** Begin **
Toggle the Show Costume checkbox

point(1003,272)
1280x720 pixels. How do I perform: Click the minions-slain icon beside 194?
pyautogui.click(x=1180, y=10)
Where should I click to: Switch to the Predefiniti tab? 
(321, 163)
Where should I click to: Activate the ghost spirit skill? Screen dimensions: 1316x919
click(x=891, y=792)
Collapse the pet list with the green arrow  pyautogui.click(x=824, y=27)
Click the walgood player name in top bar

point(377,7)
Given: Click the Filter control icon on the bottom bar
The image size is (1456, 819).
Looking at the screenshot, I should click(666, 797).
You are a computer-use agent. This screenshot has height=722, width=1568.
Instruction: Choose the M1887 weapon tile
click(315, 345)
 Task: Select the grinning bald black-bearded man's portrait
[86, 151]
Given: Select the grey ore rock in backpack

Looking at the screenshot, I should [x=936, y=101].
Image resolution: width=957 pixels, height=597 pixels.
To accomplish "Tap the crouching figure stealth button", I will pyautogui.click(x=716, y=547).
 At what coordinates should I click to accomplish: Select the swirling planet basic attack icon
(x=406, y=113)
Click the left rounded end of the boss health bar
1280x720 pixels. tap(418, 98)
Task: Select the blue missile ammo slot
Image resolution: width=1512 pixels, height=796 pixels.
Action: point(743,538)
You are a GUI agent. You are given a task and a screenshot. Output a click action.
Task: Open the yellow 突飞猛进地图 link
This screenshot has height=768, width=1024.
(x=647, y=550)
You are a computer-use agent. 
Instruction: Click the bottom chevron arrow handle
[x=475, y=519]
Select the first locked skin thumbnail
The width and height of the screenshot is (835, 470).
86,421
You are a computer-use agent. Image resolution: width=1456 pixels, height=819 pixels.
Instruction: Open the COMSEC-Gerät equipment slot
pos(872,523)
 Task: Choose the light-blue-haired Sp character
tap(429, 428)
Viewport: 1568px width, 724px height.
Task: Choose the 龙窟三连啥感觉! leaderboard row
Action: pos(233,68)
** End **
Exercise: Render all of the rows above as a Markdown table with two columns, No. and Line. Number the nonblank lines in order and leave out the blank ones.

Result:
| No. | Line |
|---|---|
| 1 | Toggle the Show Costume checkbox |
| 2 | point(1003,272) |
| 3 | 1280x720 pixels. How do I perform: Click the minions-slain icon beside 194? |
| 4 | pyautogui.click(x=1180, y=10) |
| 5 | Where should I click to: Switch to the Predefiniti tab?  |
| 6 | (321, 163) |
| 7 | Where should I click to: Activate the ghost spirit skill? Screen dimensions: 1316x919 |
| 8 | click(x=891, y=792) |
| 9 | Collapse the pet list with the green arrow  pyautogui.click(x=824, y=27) |
| 10 | Click the walgood player name in top bar |
| 11 | point(377,7) |
| 12 | Given: Click the Filter control icon on the bottom bar |
| 13 | The image size is (1456, 819). |
| 14 | Looking at the screenshot, I should click(666, 797). |
| 15 | You are a computer-use agent. This screenshot has height=722, width=1568. |
| 16 | Instruction: Choose the M1887 weapon tile |
| 17 | click(315, 345) |
| 18 |  Task: Select the grinning bald black-bearded man's portrait |
| 19 | [86, 151] |
| 20 | Given: Select the grey ore rock in backpack |
| 21 | Looking at the screenshot, I should [x=936, y=101]. |
| 22 | Image resolution: width=957 pixels, height=597 pixels. |
| 23 | To accomplish "Tap the crouching figure stealth button", I will pyautogui.click(x=716, y=547). |
| 24 |  At what coordinates should I click to accomplish: Select the swirling planet basic attack icon |
| 25 | (x=406, y=113) |
| 26 | Click the left rounded end of the boss health bar |
| 27 | 1280x720 pixels. tap(418, 98) |
| 28 | Task: Select the blue missile ammo slot |
| 29 | Image resolution: width=1512 pixels, height=796 pixels. |
| 30 | Action: point(743,538) |
| 31 | You are a GUI agent. You are given a task and a screenshot. Output a click action. |
| 32 | Task: Open the yellow 突飞猛进地图 link |
| 33 | This screenshot has height=768, width=1024. |
| 34 | (x=647, y=550) |
| 35 | You are a computer-use agent.  |
| 36 | Instruction: Click the bottom chevron arrow handle |
| 37 | [x=475, y=519] |
| 38 | Select the first locked skin thumbnail |
| 39 | The width and height of the screenshot is (835, 470). |
| 40 | 86,421 |
| 41 | You are a computer-use agent. Image resolution: width=1456 pixels, height=819 pixels. |
| 42 | Instruction: Open the COMSEC-Gerät equipment slot |
| 43 | pos(872,523) |
| 44 |  Task: Choose the light-blue-haired Sp character |
| 45 | tap(429, 428) |
| 46 | Viewport: 1568px width, 724px height. |
| 47 | Task: Choose the 龙窟三连啥感觉! leaderboard row |
| 48 | Action: pos(233,68) |